O sujeito vinha todo esbaforido pela calçada - gente, cachorro, lixo, tudo era tratado igual - igual bola de futebol: no pé mesmo.
- Ei, cuidado seu... moleque! Estas e outras imprecações menos contidas eram ouvidas enquanto nosso sujeito fugindo do diabo (ao que parece) abria seu caminho entre dribles mecânicos e penalidades máximas.
Então, estacou diante da porta do dr.

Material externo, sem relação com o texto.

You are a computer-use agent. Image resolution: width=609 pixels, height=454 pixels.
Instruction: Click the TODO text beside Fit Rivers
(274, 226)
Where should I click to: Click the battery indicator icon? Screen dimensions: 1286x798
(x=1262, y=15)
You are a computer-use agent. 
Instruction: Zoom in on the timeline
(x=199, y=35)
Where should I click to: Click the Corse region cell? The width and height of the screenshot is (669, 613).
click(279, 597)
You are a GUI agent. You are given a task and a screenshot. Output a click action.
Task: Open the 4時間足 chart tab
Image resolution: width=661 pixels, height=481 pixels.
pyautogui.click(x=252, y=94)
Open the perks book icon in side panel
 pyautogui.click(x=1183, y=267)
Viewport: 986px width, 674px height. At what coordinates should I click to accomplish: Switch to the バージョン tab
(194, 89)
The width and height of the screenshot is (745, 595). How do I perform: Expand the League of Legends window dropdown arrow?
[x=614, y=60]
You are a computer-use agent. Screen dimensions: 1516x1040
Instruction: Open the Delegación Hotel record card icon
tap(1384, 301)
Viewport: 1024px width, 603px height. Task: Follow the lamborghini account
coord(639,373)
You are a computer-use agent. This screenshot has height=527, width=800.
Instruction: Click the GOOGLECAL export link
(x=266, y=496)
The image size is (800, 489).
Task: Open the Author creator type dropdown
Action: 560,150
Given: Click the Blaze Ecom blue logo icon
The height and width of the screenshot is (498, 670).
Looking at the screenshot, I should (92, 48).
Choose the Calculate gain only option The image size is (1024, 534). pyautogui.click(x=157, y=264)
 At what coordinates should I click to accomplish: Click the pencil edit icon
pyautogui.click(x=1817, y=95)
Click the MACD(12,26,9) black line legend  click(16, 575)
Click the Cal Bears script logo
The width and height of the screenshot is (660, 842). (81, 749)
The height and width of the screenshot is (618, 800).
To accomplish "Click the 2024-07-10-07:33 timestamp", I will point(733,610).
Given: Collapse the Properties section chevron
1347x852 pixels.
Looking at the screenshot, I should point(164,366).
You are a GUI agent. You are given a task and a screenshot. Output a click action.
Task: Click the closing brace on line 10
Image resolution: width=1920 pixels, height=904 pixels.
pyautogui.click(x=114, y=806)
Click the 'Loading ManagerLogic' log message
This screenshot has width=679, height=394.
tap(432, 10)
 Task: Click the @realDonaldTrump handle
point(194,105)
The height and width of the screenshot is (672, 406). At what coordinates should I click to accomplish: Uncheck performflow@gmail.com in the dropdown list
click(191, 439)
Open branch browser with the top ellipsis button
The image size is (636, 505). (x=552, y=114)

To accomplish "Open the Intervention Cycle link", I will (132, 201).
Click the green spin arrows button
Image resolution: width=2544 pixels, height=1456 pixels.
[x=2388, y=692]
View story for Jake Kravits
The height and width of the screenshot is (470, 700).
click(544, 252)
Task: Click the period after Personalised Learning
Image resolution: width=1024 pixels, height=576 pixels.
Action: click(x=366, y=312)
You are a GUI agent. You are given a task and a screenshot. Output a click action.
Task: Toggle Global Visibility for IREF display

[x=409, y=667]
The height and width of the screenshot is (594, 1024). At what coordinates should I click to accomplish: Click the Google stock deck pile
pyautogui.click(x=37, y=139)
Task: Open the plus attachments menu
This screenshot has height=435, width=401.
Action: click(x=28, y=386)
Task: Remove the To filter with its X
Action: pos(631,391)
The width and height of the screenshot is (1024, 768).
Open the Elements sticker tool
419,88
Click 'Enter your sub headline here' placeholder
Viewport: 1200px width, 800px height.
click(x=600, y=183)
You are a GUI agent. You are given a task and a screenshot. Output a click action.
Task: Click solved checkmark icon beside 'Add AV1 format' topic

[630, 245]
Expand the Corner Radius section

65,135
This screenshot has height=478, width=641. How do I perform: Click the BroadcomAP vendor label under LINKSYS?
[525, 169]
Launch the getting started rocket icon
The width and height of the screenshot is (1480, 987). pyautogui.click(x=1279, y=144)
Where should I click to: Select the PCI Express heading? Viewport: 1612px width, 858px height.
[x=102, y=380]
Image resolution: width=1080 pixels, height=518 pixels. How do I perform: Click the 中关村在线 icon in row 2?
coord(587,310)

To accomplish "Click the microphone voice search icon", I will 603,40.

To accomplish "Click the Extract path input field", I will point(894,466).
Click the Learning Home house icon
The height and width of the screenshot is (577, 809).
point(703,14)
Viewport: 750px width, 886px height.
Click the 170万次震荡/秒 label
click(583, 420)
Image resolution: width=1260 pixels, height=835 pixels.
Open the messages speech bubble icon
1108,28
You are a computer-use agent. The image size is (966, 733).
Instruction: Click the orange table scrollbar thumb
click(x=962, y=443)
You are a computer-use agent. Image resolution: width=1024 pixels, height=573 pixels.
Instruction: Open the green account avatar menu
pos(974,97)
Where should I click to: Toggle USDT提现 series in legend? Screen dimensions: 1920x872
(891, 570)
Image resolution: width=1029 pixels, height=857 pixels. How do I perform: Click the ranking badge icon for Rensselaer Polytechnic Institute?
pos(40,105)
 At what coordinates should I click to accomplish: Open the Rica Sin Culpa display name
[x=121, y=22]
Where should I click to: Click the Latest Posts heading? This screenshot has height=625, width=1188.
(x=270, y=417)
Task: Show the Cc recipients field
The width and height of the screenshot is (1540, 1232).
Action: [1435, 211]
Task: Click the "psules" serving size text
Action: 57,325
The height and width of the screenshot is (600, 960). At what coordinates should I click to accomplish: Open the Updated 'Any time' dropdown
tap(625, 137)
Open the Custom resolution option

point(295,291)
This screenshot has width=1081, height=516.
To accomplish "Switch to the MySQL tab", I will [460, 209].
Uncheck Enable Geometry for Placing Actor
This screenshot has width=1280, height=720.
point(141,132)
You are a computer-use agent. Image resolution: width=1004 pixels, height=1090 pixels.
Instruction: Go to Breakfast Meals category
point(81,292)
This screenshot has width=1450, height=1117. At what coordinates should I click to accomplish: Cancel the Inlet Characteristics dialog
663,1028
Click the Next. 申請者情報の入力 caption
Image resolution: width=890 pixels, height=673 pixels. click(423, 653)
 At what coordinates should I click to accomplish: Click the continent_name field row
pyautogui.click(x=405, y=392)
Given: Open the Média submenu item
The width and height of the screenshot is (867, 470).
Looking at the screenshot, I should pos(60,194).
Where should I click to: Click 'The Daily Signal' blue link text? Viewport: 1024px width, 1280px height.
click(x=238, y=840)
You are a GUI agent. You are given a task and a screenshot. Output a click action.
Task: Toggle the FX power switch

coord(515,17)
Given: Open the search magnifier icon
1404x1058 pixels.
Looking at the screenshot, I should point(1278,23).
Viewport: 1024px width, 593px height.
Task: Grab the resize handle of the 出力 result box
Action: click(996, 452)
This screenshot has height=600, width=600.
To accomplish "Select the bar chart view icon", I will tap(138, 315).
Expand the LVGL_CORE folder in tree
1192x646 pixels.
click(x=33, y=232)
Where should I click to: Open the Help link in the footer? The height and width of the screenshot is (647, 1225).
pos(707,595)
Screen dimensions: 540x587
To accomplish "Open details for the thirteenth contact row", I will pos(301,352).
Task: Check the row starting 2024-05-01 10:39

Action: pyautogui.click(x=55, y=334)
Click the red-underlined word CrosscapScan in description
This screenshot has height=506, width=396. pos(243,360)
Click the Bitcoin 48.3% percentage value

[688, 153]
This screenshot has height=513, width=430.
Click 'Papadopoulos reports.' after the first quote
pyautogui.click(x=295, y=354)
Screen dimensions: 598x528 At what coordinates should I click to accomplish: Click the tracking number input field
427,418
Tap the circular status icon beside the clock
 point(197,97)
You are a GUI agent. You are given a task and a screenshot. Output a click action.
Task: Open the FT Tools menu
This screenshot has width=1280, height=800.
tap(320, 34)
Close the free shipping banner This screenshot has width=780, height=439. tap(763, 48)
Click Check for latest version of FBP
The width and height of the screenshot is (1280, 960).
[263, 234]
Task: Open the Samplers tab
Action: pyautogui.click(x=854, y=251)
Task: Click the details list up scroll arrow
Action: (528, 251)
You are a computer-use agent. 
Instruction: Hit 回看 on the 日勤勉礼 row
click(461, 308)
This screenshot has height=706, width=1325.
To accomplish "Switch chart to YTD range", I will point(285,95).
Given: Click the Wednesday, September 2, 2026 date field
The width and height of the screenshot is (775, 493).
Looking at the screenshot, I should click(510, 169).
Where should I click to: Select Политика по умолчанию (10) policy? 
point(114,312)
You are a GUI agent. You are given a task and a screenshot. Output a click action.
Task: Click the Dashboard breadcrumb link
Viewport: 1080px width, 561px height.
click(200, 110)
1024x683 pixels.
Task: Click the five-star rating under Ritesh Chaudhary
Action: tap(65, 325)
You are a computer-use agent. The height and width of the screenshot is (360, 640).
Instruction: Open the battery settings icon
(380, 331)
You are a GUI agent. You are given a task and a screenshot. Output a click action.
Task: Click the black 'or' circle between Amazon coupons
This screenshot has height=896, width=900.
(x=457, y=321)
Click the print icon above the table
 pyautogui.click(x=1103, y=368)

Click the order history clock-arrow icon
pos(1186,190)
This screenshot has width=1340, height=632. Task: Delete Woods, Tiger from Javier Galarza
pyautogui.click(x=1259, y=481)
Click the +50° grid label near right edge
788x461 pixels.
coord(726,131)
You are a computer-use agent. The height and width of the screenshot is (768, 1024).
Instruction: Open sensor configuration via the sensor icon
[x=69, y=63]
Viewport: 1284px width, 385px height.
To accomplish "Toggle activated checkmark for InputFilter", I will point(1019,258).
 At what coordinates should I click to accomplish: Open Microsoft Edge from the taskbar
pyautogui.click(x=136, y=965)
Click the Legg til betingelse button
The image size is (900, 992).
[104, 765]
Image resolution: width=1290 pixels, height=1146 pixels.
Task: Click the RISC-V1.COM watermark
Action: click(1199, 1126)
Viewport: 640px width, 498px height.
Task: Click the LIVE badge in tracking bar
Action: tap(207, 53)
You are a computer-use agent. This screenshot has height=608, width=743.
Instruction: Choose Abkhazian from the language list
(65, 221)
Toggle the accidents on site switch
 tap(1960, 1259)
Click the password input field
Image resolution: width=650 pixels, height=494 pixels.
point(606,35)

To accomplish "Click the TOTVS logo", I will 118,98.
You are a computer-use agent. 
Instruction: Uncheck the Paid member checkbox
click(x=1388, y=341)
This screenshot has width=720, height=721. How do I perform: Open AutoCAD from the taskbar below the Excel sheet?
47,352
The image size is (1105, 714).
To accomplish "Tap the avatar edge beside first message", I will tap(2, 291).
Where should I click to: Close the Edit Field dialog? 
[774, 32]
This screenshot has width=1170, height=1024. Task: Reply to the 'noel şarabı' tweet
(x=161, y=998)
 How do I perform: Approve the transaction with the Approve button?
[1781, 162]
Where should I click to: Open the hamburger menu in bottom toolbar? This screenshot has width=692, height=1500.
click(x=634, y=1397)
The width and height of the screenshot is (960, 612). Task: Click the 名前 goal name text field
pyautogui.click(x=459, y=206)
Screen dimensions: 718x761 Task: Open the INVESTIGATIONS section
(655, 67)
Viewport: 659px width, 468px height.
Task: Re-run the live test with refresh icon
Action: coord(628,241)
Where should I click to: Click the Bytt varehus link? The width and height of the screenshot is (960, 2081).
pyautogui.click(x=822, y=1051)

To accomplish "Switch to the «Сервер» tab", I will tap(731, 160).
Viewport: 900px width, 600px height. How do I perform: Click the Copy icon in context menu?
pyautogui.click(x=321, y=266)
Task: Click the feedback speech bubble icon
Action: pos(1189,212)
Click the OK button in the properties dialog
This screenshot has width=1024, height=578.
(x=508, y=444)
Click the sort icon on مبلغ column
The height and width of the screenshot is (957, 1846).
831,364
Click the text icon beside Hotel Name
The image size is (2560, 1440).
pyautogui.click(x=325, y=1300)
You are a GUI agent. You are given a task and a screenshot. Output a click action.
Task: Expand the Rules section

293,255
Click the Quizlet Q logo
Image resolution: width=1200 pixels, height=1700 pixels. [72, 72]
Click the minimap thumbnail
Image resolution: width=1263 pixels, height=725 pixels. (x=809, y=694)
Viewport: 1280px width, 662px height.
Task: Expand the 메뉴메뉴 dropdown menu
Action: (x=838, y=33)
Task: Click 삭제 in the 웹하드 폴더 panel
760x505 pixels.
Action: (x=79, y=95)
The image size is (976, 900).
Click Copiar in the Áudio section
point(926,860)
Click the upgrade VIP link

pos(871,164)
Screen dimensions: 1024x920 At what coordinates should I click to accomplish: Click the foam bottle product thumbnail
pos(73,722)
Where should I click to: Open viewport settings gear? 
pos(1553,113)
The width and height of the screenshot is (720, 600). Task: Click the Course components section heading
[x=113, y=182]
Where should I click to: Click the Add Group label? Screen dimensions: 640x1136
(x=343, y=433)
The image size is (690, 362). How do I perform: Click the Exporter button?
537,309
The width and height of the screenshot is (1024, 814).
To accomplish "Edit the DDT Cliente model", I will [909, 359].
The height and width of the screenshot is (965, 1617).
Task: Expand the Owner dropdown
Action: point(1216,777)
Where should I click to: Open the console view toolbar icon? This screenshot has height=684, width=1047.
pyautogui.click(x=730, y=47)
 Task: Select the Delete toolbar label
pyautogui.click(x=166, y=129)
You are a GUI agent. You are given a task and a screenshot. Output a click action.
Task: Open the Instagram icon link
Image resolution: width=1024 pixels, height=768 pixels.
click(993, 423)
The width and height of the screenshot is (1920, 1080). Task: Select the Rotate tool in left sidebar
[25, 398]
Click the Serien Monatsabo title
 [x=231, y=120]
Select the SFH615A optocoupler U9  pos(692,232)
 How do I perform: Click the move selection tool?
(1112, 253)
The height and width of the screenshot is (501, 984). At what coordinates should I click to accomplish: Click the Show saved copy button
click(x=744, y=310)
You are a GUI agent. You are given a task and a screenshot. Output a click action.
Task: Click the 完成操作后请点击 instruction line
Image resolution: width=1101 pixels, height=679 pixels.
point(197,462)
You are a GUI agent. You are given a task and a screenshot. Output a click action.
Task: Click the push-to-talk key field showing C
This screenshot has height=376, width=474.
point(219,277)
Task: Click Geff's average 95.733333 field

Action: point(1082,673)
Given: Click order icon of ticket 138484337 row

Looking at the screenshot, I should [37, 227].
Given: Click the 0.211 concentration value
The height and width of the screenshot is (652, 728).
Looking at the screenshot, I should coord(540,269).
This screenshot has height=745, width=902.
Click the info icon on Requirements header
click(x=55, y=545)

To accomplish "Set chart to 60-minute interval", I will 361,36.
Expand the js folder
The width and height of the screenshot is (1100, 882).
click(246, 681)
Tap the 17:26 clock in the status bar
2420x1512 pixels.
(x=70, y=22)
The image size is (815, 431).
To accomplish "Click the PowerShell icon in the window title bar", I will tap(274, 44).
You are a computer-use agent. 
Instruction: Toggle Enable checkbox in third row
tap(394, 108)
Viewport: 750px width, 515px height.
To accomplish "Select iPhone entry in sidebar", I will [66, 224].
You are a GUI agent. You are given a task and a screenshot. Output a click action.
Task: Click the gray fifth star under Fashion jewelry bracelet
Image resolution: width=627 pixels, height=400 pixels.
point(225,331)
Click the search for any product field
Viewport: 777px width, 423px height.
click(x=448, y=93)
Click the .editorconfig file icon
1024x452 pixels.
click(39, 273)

Manjuro Almeida, advogado prático (como se dizia naquele tempo), boa prosa, bonachão, tinha uma meia careca agressiva, a única coisa agressiva no próprio, no mais era tranquilo, sabia das coisas e do que não sabia, inventava, o que dá na mesma para quem sabe menos ainda.
O sujeito não teve dúvida, talvez já acostumado com sua vinda apressada e os tantos obstáculos, enfiou o pé na porta do dr. Manjuro, a qual estava aberta, como convém a portas de escritórios em horário de funcionamento – abriu e fechou rapidamente, devido ao instrumento de vai-e-volta firmamente parafusado – sujeito chutou de novo, dessa vez aproveitando o “vai” da peça de mola para ir junto.
Às suas costas ouviu-se um “bah” do batente da injuriada peça de madeira, havia silêncio, dona Roseane, secretária do querido advogado, era a única testemunha da valentia do outro, que por sua vez, meio desnorteado pela sombra, pego de surpresa pelo rebote violento e desconcertado pela reação pacífica da senhora, apenas disse:
- Bom-dia, o dr. Manjuro está?
- Não senhor, saiu em viagem de trabalho, deverá voltar apenas na semana que entra, posso ajudá-lo ?
Sujeito suava na camisa azul clarinha, o que lhe dava aparência de doce estragado da padaria do “seu” Olavo.
- Pode deixar, semana que vem eu volto, obrigado madama!
Saiu, não sem antes olhar atentamente para o canto superior da porta. Foi-se.
Dona Roseane levantou-se, entrou na sala do ausente patrão e comunicou que o visitante tinha se ido sem mais explicações.
Dr. Manjuro, cujas faces rosadas estavam um pouco lívidas, relaxou um pouco.
- Como o senhor sabia que esse sujeito viria aqui hoje?
- Eu não sabia, eles sempre vêm, mais cedo ou mais tarde, por isso peço que ao menor sinal estranho me invente uma viagem longa.
- Ele voltará?
- É possível, mas virá mais calmo, terá tido tempo de pensar, passar a raiva, então conversaremos em termos menos alterados.
- O que o senhor fez ou deixou de fazer para que ajam assim?
- Coisas da profissão, nada muito grave, tem gente que reage mal às decisões do delegado ou do juiz e me culpam, pelo menos tentam, não se preocupe, agora me traga um cafezinho preto, por gentileza.
Dr. Manjuro sorria o tempo todo enquanto explicava a causa, sob o tampo da mesa, em um encaixe perfeito, um pequeno revolver o observava, adquirido ainda no início dos trabalhos há muitos anos, por conselho de seu tutor e primeiro empregador:
- Para ocasiões em que a lei não atenda seus clientes mais nervosos!
Um sábio conselho, já o havia livrado de muitos sujeitos antes e pelo menos mais um no futuro, ao que consta.
- Seu café, dr. Manjuro!
- Obrigado.
De repente, a porta da sala foi estourada (essa não tinha o “vai-e-volta”), o sujeito sorria, satisfeito com o resultado sobre essa prima da primeira entrada:
- Com que então já voltou da viagem, doutor?
Dona Roseane desmaiou, o resto é história de página policial.